* YOUR ASSIGNMENT: Starting at the line that contains "Given: Click the", write out each line exactly through the last one in the material below, and nothing more; omit all pictures.

* DATA FOR THIS TASK:
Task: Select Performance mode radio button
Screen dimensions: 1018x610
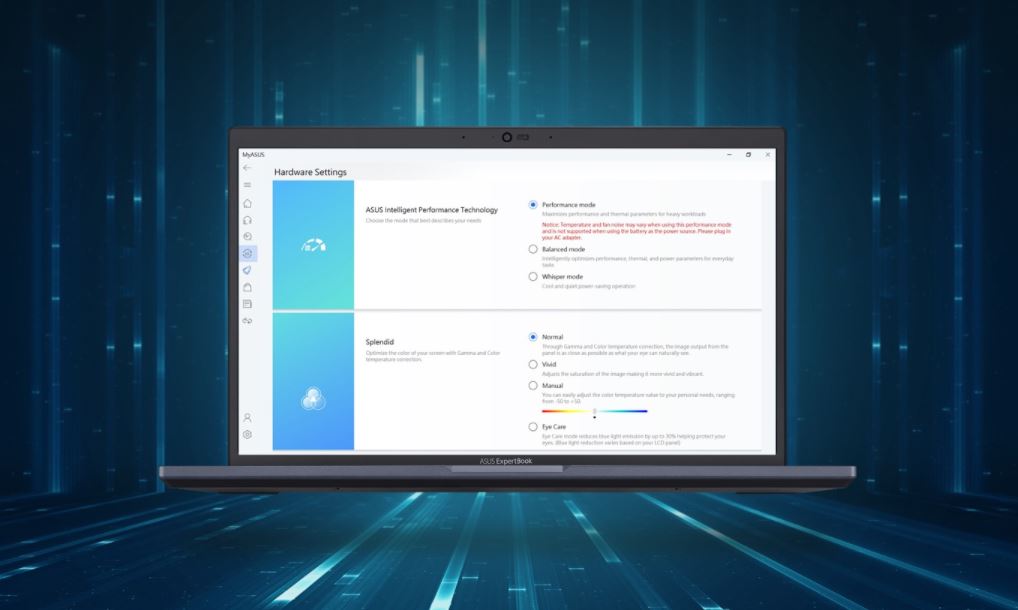Action: [x=533, y=205]

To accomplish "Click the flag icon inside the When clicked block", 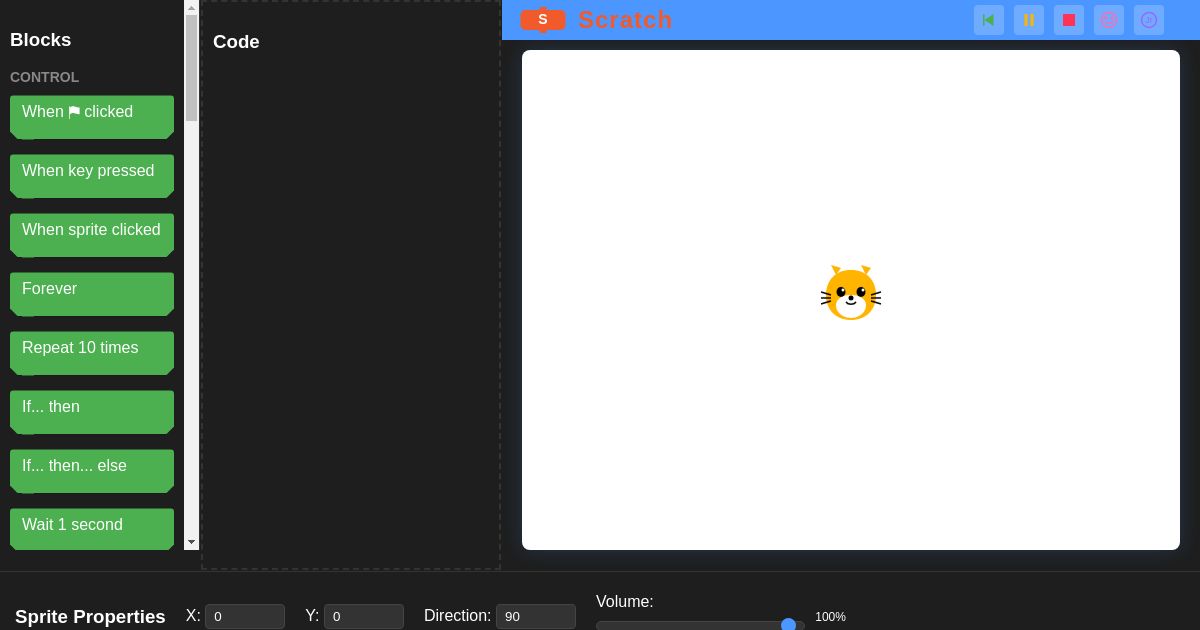I will [74, 112].
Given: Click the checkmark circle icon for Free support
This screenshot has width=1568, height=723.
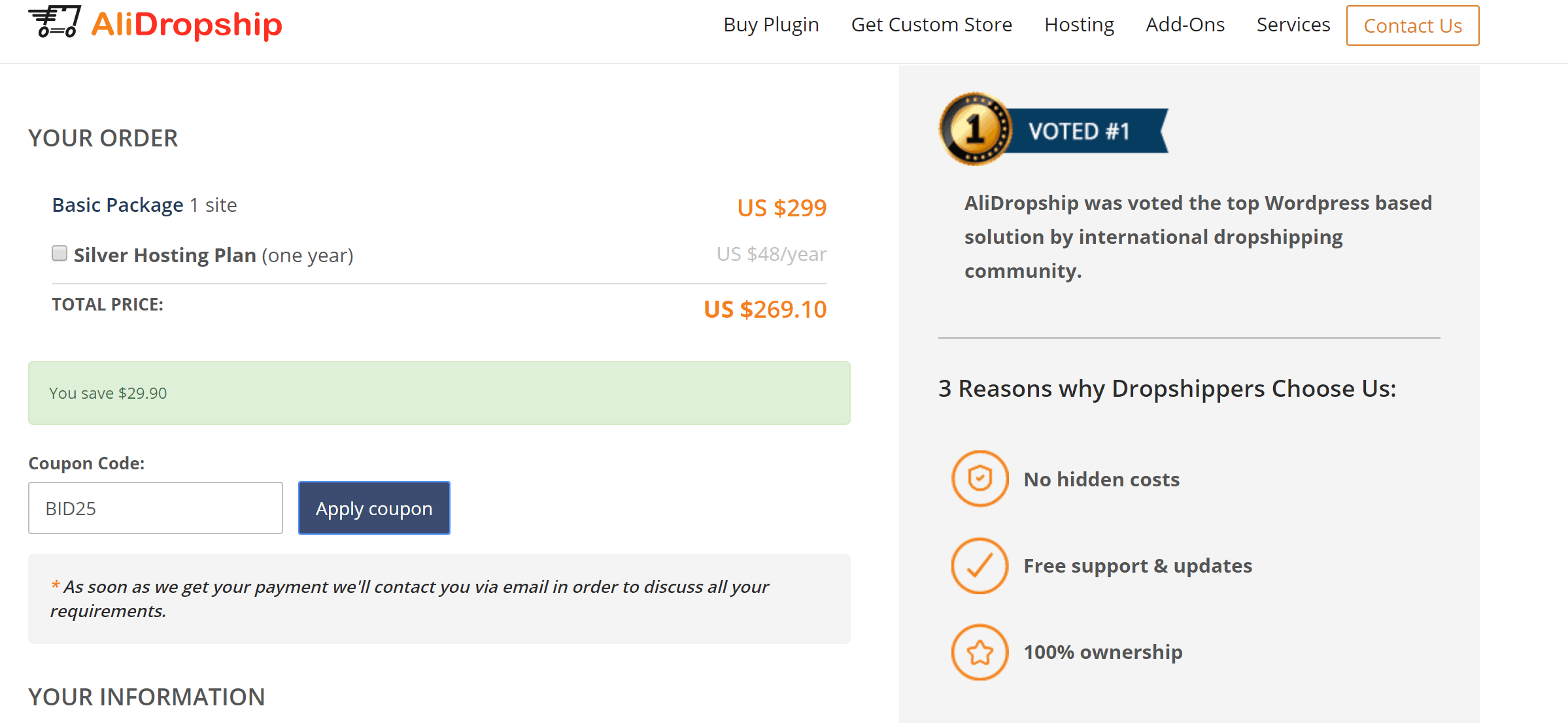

* WRITTEN SOLUTION:
Given: Click the checkmark circle icon for Free support
This screenshot has width=1568, height=723.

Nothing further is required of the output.